L’analisi – Avellino, la piazza non vuole avere più paura… è ora di darle ragione

E’ difficile dopo un match come il derby con il Benevento capire se il bicchiere è mezzo vuoto o mezzo pieno ma la piazza ha maturato una certezza

L’Avellino cresce in consistenza e pare finalmente avere finalmente un assetto di gioco. Alcune lacune restano ma la squadra di Novellino nel doppio impegno casalingo ha dimostrato, fase dopo fase, di assorbire come una spugna i nuovi dettami tattici del nuovo corso tecnico. Ora arriverà la prova del nove nella insidiosa trasferta di Bari, lo spauracchio biancoverde di questa stagione è quello di essere irriconoscibile fuori casa. La certezza di un lavoro che va verso un miglioramento complessivo di tutti i meccanismi e da questo avere nuova sicurezza, dovrà venire fuori anche lontano dalle mura del Partenio-Lombardi. Solo attraverso prestazioni come quella di ieri l’Avellino potrà raggiungere il suo obiettivo: la salvezza. E non ci potrà essere discontinuità tra partite casalinghe o esterne, con avversari alla portata dei lupi o meno. La serie B non ammette squadre dal doppio volto, non lo hai mai fatto e non lo perdonerebbe nemmeno all’Avellino.

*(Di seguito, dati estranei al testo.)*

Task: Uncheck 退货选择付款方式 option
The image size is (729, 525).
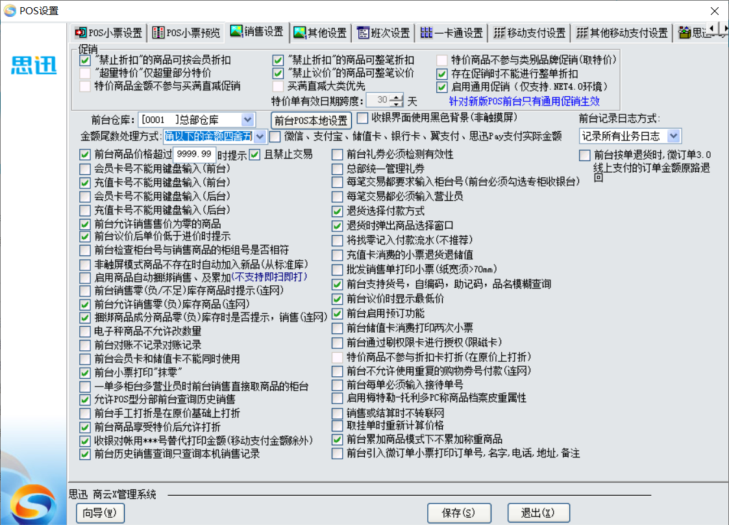Action: click(x=337, y=211)
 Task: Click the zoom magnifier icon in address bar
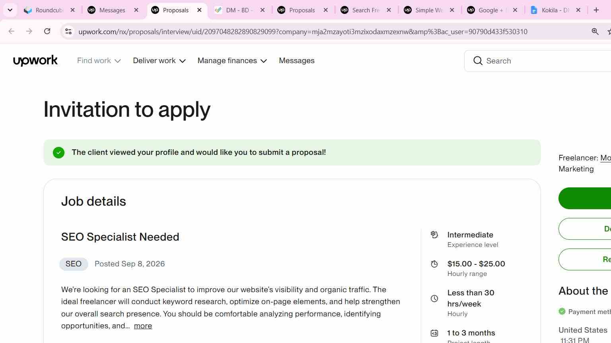595,31
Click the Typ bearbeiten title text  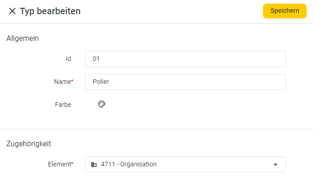[x=50, y=11]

Il match di ieri rincuora un po’ tutti perchè i lupi visti nella prima frazione di gioco hanno praticamente sgretolato tutte le certezze di una squadra che ha messo in difficoltà ogni avversaria trovata sul suo cammino. Il Benevento ha sofferto e nel dopo partita lo hanno confermato anche i diretti interessati. Nei primi quarantacinque minuti la partita andava chiusa. Occasioni non concretizzate negli ultimi metri e qualche decisione al limite da parte della terna arbitrale sono stati gli unici intoppi di una partita che poteva essere perfetta. Anche dopo il pareggio ospite, con un Benevento che dimostrava di aver gamba rispetto ad un Avellino stanco, i lupi non si sono tirati indietro, ci hanno provato dimostrando che la paura sembra messa da parte. Paura che però riaffiora quando l’arbitro chiude il match. Quando tutti iniziano a fare i calcoli di una prestazione ma poi li devi confrontare con la classifica. Numeri che vanno ancora una volta contro e che non tengono conto di quello fatto in campo. Le dirette avversarie per la lotta a non retrocedere vincono tutte, sembrano sfuggire dalle mani di chi ha lottato per gioire ed ora si ritrova l’amaro in bocca. Non basta ancora eppure sembra che qualcosa a breve cambierà. Una sensazione che avverte chi aspetta un treno che non arriva mai e poi senti il fischio, in lontanza. Novellino nel post match ha ancora trovato errori in alcune fasi e fatto mea culpa di qualche scelta. Ha chiuso la conferenza stampa con un serafico “fatemi lavorare… bisogna lavorare”. Parole già sentite nei mesi precedenti ma con un suono diverso e con un significato dimostrato da appena due settimane di impegno. Ora l’Avellino deve crederci perchè la paura si batte solo cosi e quando non ci sarà più bisogno di essere rincuorati significherà che il “lavoro” avrà finalmente dato i suoi frutti. Ed ora la piazza ci crede. E’ ora di darle ragione.